Long Schedule SE. Most taxpayers can use Section A-Short
Schedule SE to figure their SE tax. However, the following taxpayers must use Section
B-Long Schedule SE.
- Individuals whose total wages and tips subject to social security or railroad retirement
tax plus earnings subject to SE tax are more than $84,900.
- Ministers, members of religious orders, and Christian Science practitioners not taxed on
earnings from these sources (with IRS approval) who owe SE tax on other earnings.
- Employees who earned wages reported on Form W-2 of $108.28 or more working for churches
or church organizations that elected an exemption from employer social security and
Medicare taxes.
- Individuals with tip income subject to social security or Medicare taxes that was not
reported to their employers.
- Individuals who use one of the optional methods to figure earnings subject to SE tax.
Joint return. If you file a joint return, you cannot file a joint
Schedule SE. This is true whether one spouse or both spouses have earnings subject to SE
tax. Your spouse is not considered self-employed just because you are. If both of you have
earnings subject to SE tax, each of you must complete a separate Schedule SE. However, if
one spouse uses the Short Schedule SE and the other spouse has to use the Long
Schedule SE, both can use the same form. Attach both schedules to the joint return.
If you and your spouse operate a business as a partnership, see Husband and wife
partners, earlier, under Who Must Pay Self-Employment Tax.
Community income. If any of
the income from a farm or business, other than a partnership, is community income under
state law, it is included in the earnings subject to SE tax of the spouse carrying
on the trade or business.

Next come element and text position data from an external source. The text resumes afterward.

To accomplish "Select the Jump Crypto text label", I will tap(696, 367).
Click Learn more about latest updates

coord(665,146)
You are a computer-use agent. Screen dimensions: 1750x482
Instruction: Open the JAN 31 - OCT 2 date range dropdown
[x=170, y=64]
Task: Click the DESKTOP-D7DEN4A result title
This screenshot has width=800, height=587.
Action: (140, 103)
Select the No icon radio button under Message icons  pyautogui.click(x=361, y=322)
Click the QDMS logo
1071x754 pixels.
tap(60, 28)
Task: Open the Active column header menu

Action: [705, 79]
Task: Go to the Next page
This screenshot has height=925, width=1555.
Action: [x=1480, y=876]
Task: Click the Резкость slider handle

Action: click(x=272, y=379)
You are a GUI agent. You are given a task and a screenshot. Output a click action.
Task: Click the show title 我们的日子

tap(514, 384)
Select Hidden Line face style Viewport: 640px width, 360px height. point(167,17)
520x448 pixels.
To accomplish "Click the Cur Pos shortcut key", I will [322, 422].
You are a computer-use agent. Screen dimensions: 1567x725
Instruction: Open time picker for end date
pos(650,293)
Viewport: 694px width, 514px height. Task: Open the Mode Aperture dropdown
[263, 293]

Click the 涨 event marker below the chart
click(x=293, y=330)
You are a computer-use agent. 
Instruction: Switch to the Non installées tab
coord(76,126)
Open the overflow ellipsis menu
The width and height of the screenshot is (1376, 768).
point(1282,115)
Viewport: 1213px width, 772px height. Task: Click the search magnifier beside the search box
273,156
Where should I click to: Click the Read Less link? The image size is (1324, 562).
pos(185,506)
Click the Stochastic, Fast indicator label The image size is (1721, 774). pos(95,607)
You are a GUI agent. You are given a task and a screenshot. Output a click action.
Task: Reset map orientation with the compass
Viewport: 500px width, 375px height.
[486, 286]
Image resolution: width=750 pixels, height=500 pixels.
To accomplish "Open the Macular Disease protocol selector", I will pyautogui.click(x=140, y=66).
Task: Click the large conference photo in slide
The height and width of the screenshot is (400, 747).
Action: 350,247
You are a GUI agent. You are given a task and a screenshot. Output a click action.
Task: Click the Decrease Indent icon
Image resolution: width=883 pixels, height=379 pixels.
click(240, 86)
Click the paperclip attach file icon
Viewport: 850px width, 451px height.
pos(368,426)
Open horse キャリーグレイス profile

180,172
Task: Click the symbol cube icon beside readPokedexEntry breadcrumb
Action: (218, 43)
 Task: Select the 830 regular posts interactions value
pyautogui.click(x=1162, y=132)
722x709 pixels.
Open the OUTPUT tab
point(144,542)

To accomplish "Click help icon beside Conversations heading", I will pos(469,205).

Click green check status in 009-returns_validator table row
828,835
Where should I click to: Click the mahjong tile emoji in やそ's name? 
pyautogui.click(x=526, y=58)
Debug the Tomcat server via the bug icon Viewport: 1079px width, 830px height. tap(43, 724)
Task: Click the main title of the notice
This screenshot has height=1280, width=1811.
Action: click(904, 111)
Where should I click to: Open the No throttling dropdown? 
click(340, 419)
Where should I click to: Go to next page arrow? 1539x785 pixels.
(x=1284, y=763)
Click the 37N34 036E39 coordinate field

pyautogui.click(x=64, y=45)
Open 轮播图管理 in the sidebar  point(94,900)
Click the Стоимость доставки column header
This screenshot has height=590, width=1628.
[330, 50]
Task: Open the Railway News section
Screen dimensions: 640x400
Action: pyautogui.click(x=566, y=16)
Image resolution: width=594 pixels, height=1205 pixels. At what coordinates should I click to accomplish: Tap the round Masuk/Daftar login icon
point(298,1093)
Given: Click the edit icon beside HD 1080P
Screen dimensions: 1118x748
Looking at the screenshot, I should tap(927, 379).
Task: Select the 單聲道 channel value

The identity of the spouse carrying on the trade or business is
determined by the facts in each case.
Community income from a partnership. If you are a partner
and your distributive share of any income or loss from a trade or business carried on by
the partnership is community income, treat your share as your earnings subject to SE tax.
Do not treat any of your share as earnings of your spouse.